Oil Price Swings Directly Hit Revenue and Required a $768 Million Write-Down in 2025

WTI crude oil (the benchmark price for U.S. oil) swung between $55.27 and $93.68 per barrel from 2023 through 2025, and natural gas ranged from $1.58 to $5.29 per MMBtu. Because Viper collects royalties based on what operators sell production for, falling prices immediately reduce income. The company already recorded $768 million in non-cash impairments in 2025 due to weak pricing, and lower prices could also shrink the borrowing capacity on their credit line.

Diamondback Controls the Business and Has No Obligation to Put Viper First

Diamondback Energy owns about 42.1% of voting power and supplies all of Viper's management and employees through a services agreement — Viper has zero employees of its own. Diamondback can influence board composition, officer appointments, and strategic direction, and is explicitly permitted to compete with Viper and pursue acquisition opportunities for itself instead. If Diamondback's priorities diverge from Viper shareholders' interests, there is limited recourse.

Viper Depends Entirely on Operators' Drilling Decisions It Cannot Control

Viper owns mineral and royalty interests, meaning it only gets paid when operators (primarily Diamondback) actually drill and produce. In 2025, Diamondback exercised capital discipline, directing most excess cash to debt repayment rather than expanding drilling. Viper cannot compel operators to drill, and any slowdown in activity directly reduces royalty income and dividends.

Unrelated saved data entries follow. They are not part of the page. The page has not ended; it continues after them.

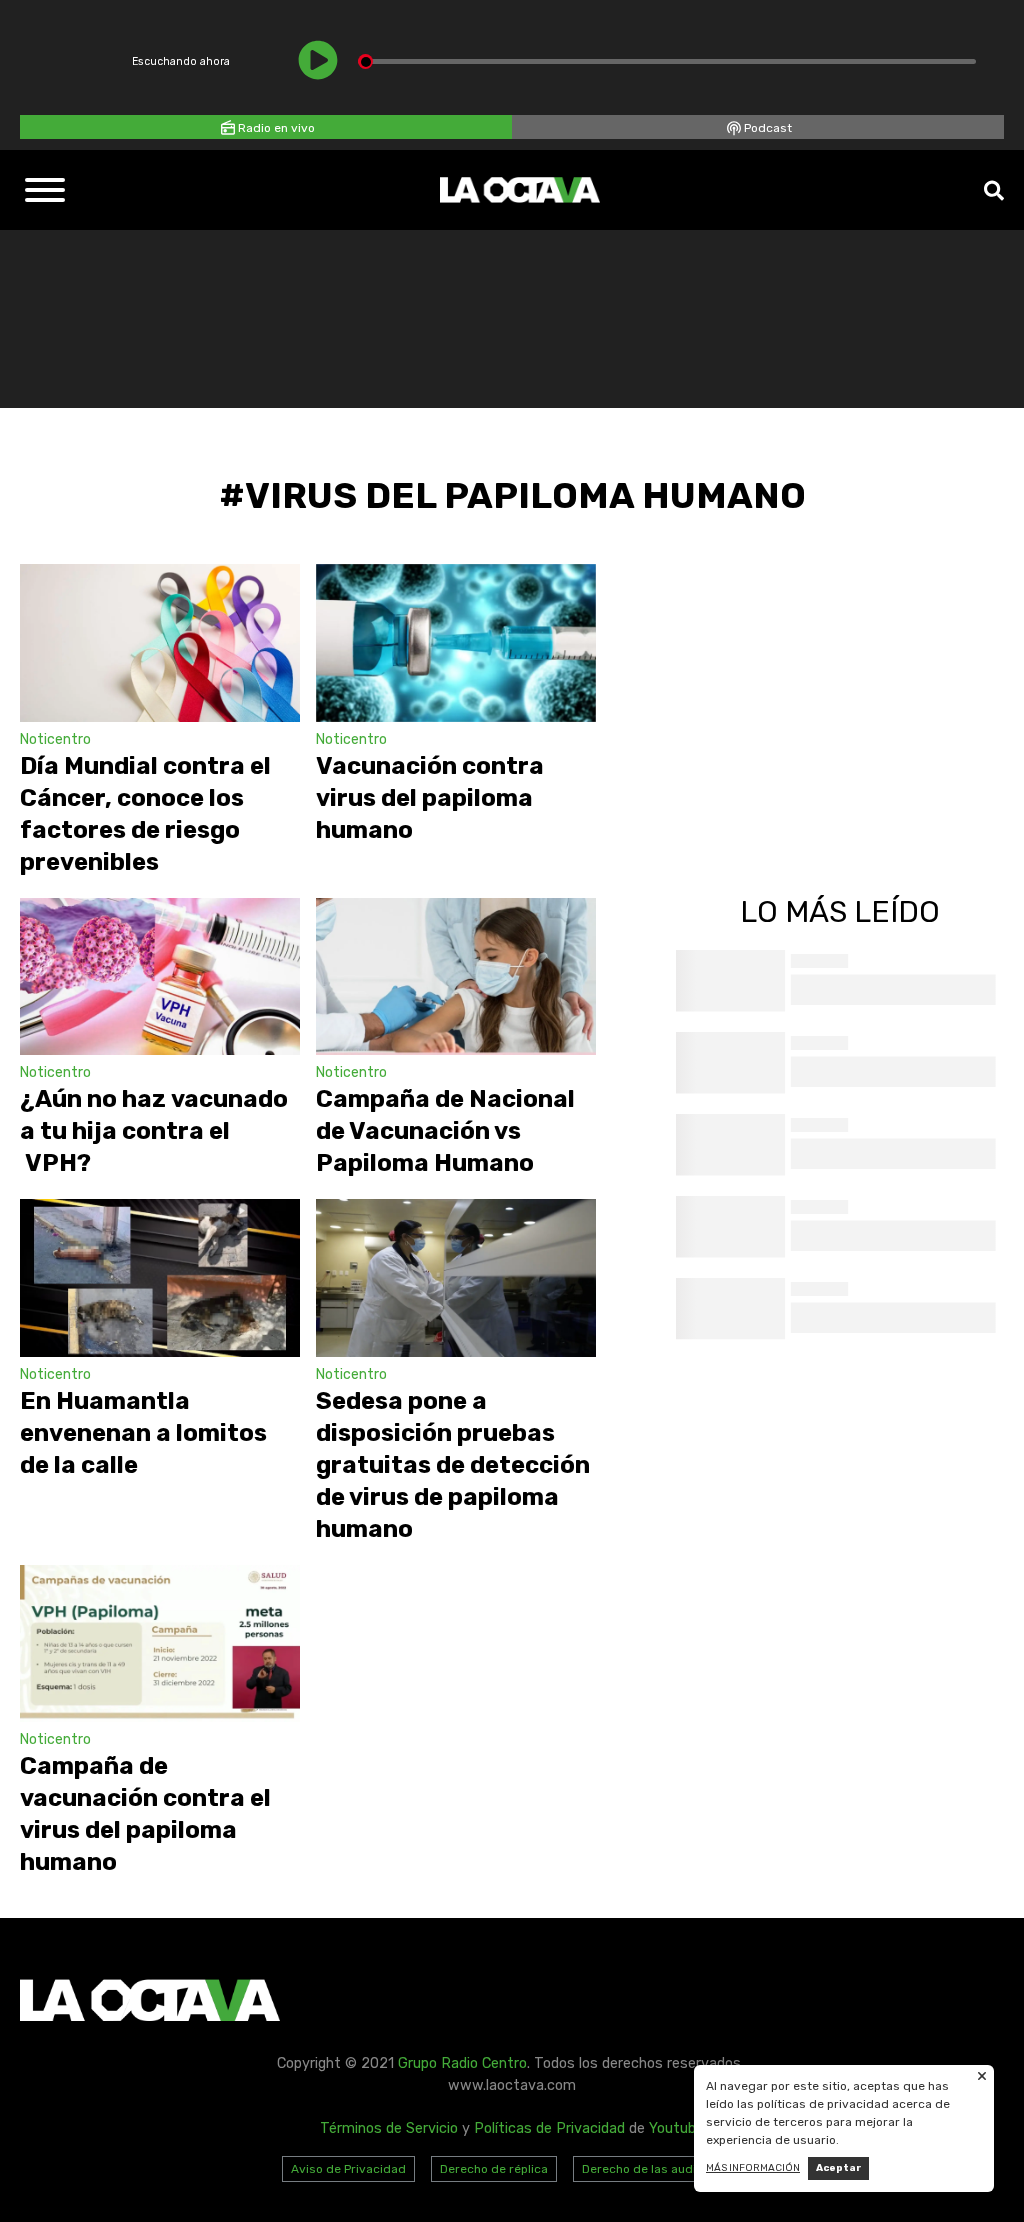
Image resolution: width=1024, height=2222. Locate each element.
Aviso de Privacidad (348, 2169)
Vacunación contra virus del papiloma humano (430, 798)
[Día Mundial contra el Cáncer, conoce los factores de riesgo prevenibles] (160, 643)
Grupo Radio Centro (462, 2063)
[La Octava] (520, 190)
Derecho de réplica (494, 2169)
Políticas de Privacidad (549, 2128)
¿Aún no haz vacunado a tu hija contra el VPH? (154, 1131)
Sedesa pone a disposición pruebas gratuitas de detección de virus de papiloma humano (453, 1465)
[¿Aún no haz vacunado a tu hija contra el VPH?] (160, 977)
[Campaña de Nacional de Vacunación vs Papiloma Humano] (456, 977)
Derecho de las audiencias (658, 2169)
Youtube (676, 2128)
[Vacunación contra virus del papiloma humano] (456, 643)
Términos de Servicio (389, 2128)
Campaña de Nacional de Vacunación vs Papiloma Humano (445, 1131)
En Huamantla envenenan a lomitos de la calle (143, 1433)
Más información (753, 2168)
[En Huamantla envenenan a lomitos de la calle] (160, 1278)
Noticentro (55, 739)
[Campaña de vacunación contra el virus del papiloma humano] (160, 1644)
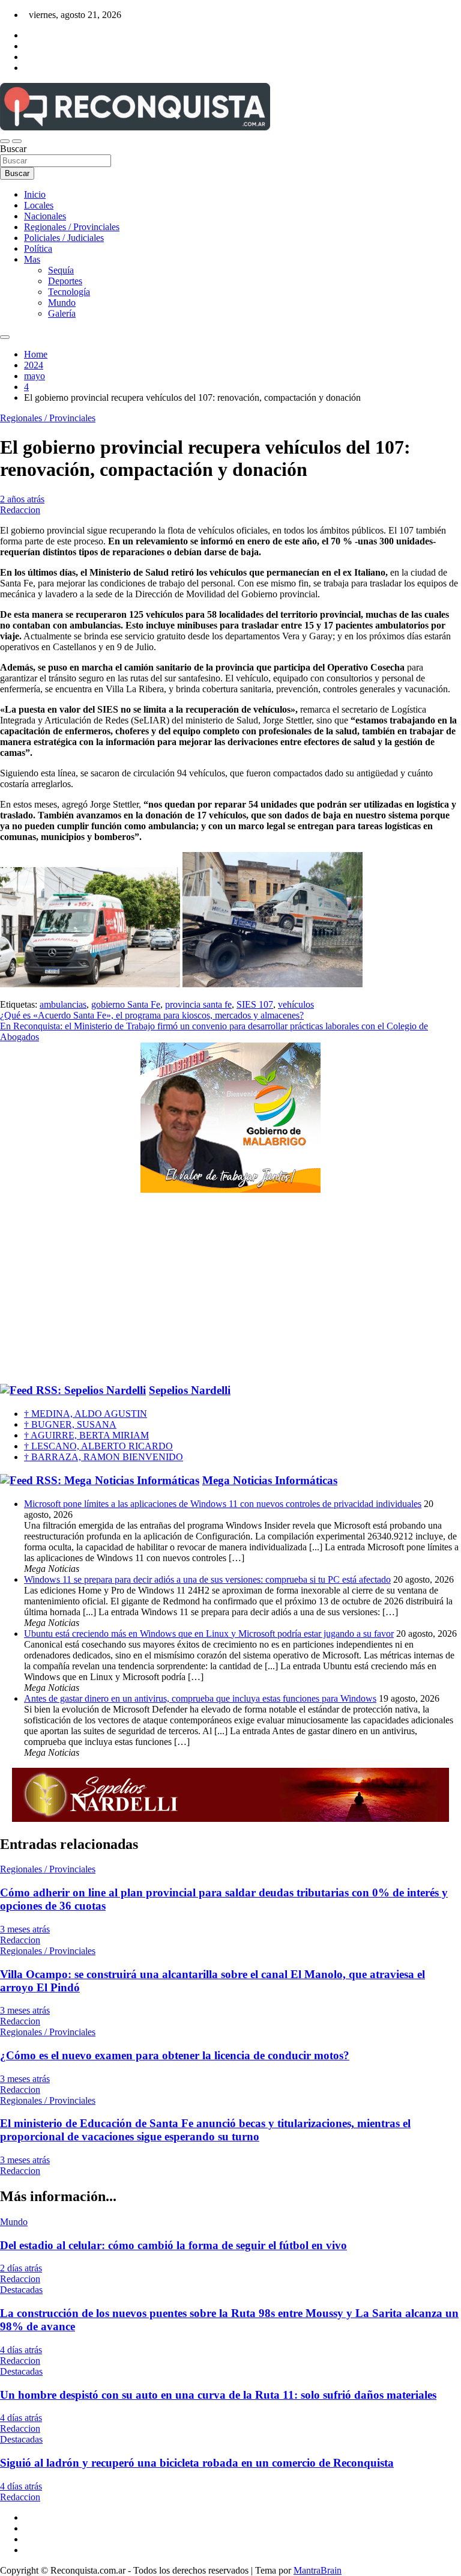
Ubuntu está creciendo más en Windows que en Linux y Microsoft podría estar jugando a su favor (209, 1633)
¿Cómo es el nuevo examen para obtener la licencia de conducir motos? (174, 2055)
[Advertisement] (230, 1289)
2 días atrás (21, 2268)
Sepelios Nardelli (189, 1390)
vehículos (296, 1004)
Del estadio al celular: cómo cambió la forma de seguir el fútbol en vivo (173, 2245)
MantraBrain (318, 2570)
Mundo (62, 302)
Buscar (13, 149)
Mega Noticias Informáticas (269, 1480)
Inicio (35, 194)
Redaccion (20, 510)
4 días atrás (21, 2350)
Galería (62, 313)
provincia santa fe (198, 1004)
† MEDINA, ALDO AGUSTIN (85, 1413)
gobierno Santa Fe (125, 1004)
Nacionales (45, 216)
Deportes (65, 281)
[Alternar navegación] (5, 141)
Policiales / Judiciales (64, 238)
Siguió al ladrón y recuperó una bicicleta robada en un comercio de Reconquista (197, 2462)
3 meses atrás (25, 1929)
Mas (32, 259)
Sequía (61, 270)
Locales (38, 205)
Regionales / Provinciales (71, 227)
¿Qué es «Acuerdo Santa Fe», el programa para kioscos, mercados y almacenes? (152, 1015)
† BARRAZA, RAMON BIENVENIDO (103, 1457)
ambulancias (63, 1004)
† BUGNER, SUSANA (70, 1424)
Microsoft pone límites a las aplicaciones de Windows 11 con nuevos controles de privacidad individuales (222, 1504)
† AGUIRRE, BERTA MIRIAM (86, 1435)
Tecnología (69, 292)
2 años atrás (22, 499)
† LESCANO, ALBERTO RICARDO (98, 1446)
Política (38, 248)
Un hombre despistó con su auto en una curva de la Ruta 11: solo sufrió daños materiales (218, 2395)
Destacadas (21, 2290)
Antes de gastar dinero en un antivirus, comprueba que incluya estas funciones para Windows (200, 1698)
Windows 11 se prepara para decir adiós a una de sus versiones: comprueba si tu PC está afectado (207, 1579)
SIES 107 (255, 1004)
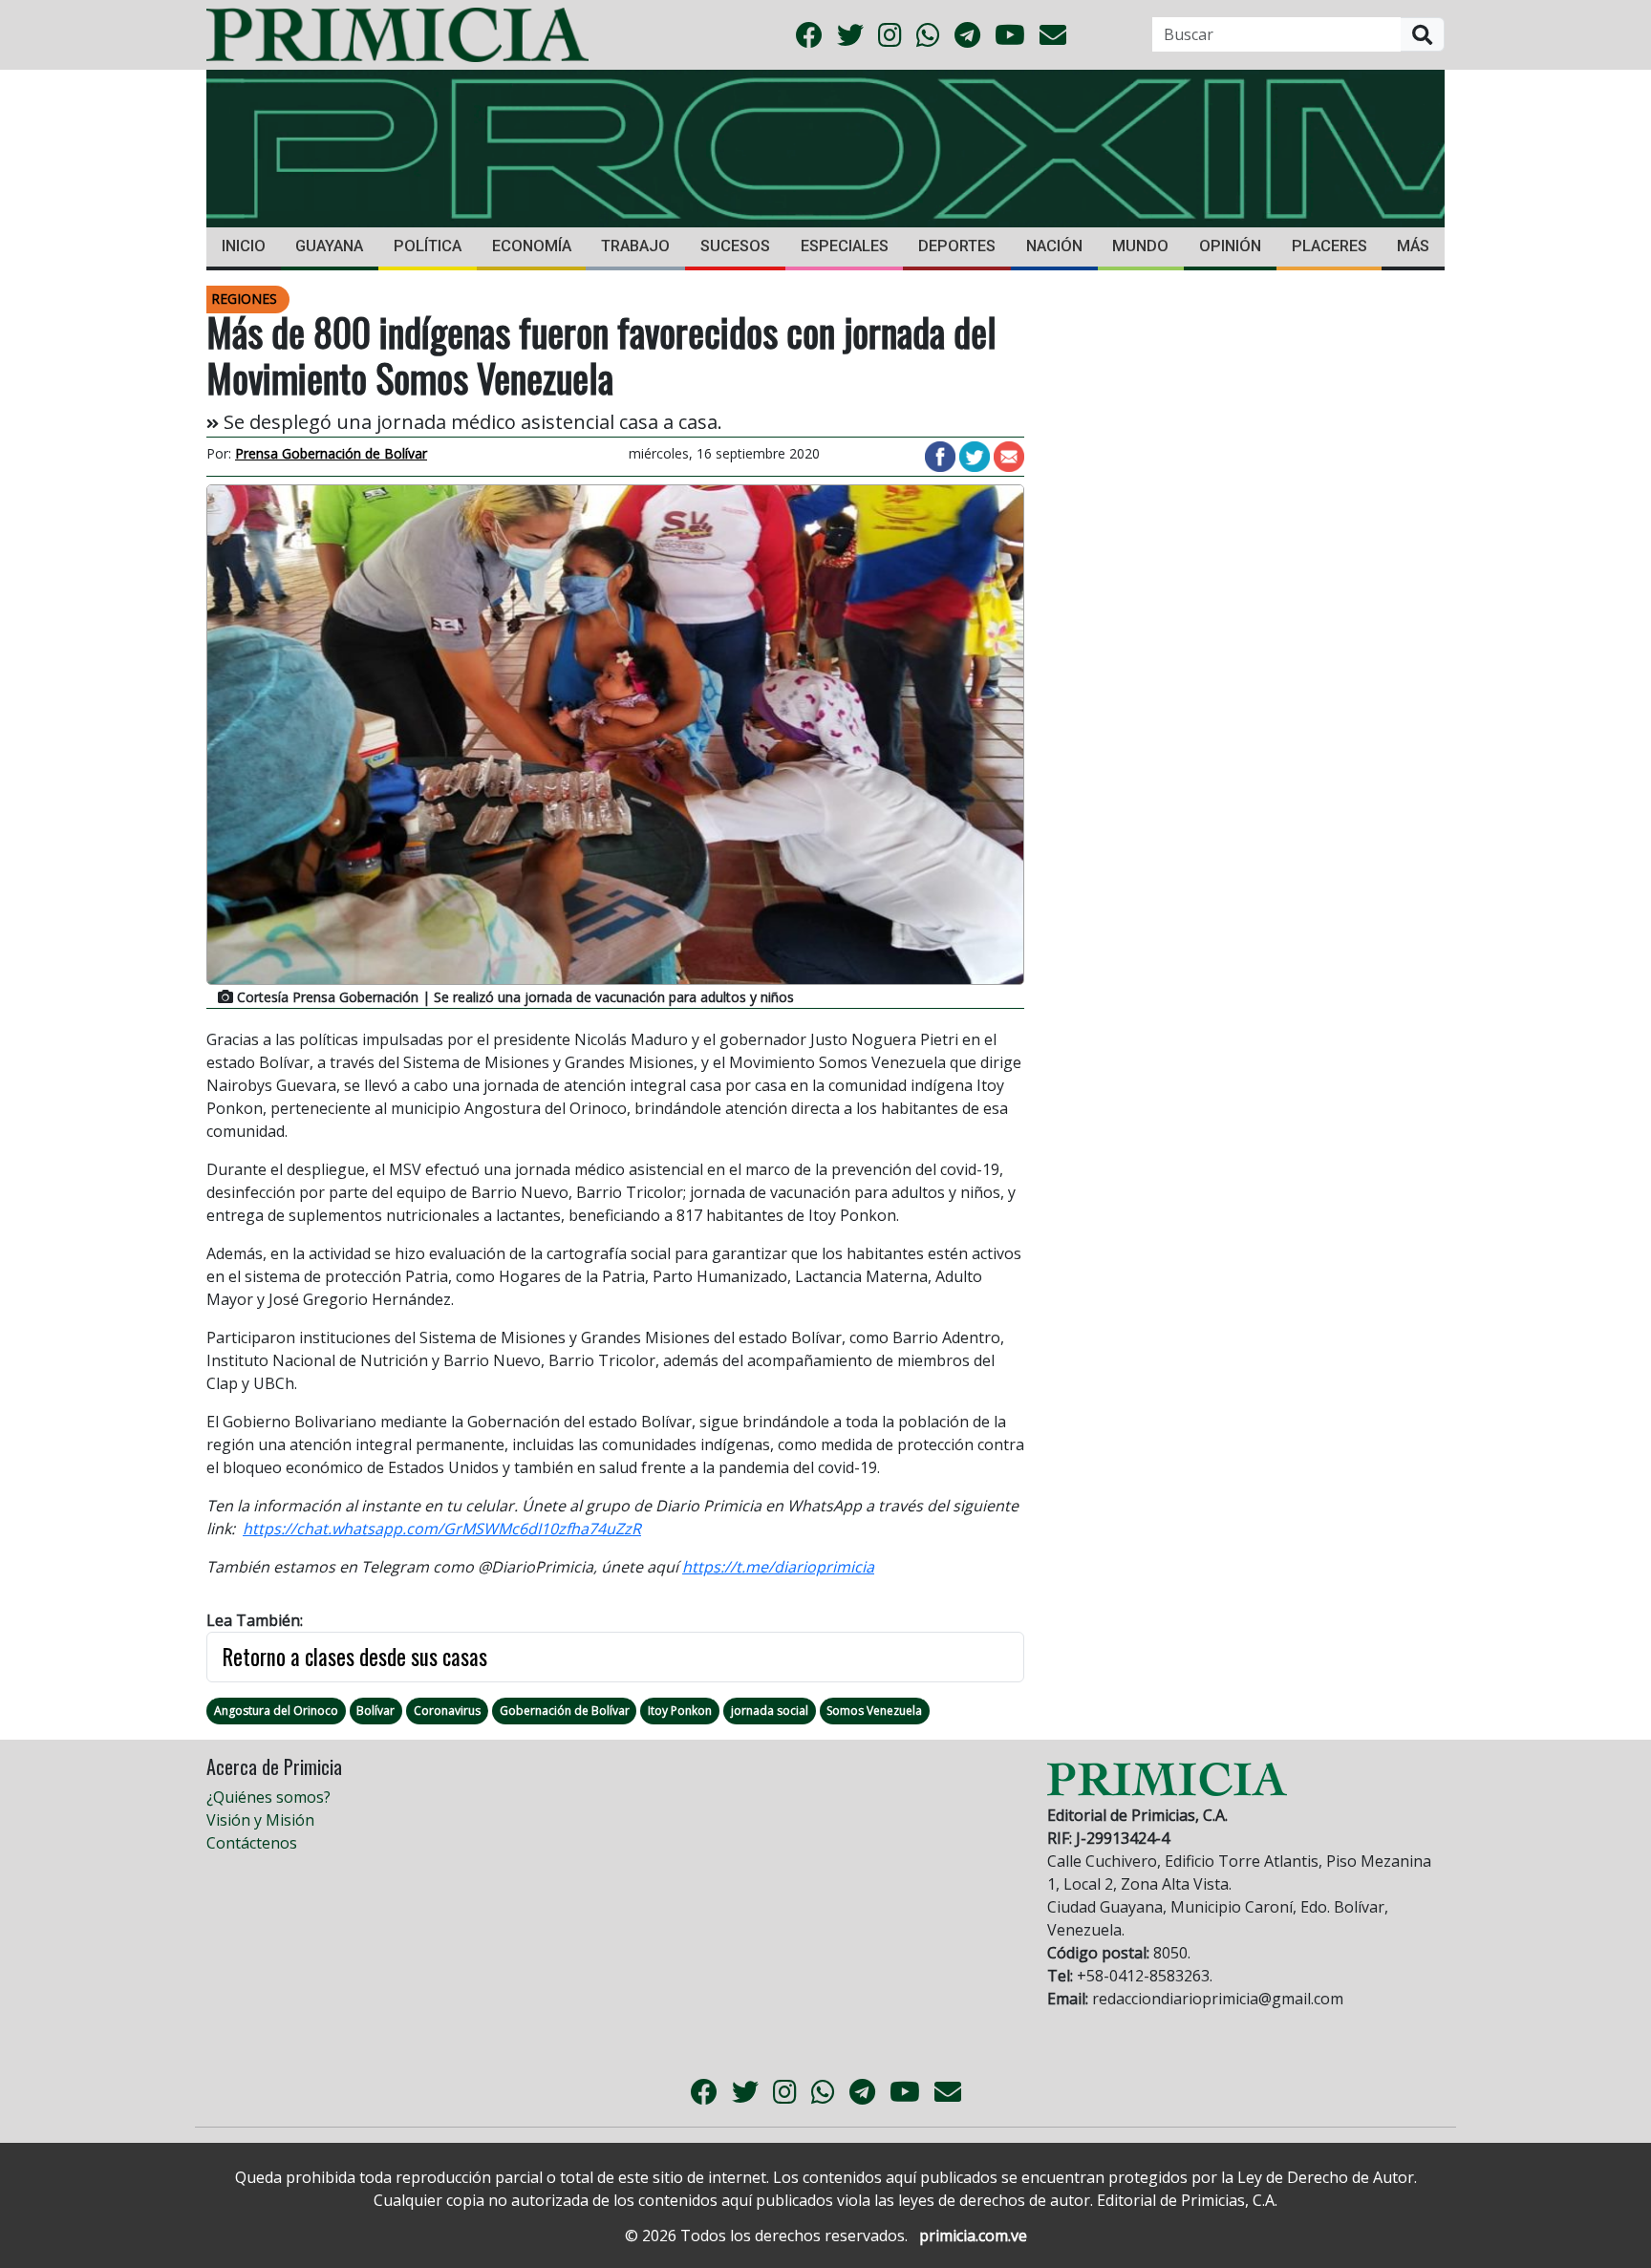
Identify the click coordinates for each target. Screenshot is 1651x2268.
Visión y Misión (260, 1819)
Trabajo (635, 246)
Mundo (1140, 246)
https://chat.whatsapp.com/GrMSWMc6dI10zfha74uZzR (442, 1528)
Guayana (329, 246)
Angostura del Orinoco (276, 1710)
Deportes (957, 246)
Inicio (244, 246)
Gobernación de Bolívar (565, 1710)
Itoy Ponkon (680, 1710)
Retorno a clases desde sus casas (355, 1656)
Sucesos (735, 246)
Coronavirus (447, 1710)
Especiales (845, 246)
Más (1413, 246)
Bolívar (375, 1710)
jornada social (769, 1710)
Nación (1054, 246)
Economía (531, 246)
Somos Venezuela (874, 1710)
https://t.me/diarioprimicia (778, 1566)
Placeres (1329, 246)
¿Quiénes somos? (268, 1797)
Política (427, 246)
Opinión (1230, 246)
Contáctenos (251, 1842)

Nearly All Assets Are Concentrated in One Basin and One Rock Formation

Virtually all of Viper's properties sit in the Permian Basin of West Texas, and as of year-end 2025, most proved reserves are concentrated in a single formation called the Wolfberry resource play. A regional weather event, pipeline constraint, regulatory change, or field-wide rule affecting that one area could simultaneously impact the entire portfolio in a way that a more geographically diversified company would not experience.

Heavy Debt Load Limits Flexibility and Ties Dividends to Commodity Cycles

Viper took on substantial debt to fund acquisitions including the Sitio Acquisition and the 2025 Drop Down. Debt covenants restrict dividends, new borrowing, and asset sales. If commodity prices fall and cash flow drops, servicing this debt becomes harder, and the borrowing base (the maximum the lender allows to be borrowed, set based on reserve values) could be cut — potentially forcing asset sales or reducing dividends at exactly the wrong moment.

Roughly 22% of Proved Reserves Are Undrilled and May Never Be Developed

Proved undeveloped reserves — oil and gas that engineers estimate exists but has not yet been drilled — make up about 22% of total reserves. These require operators to spend capital to access them. If operators delay, costs rise, or prices fall further, some of these reserves could be downgraded or written off entirely, reducing the long-term production base that underpins Viper's value.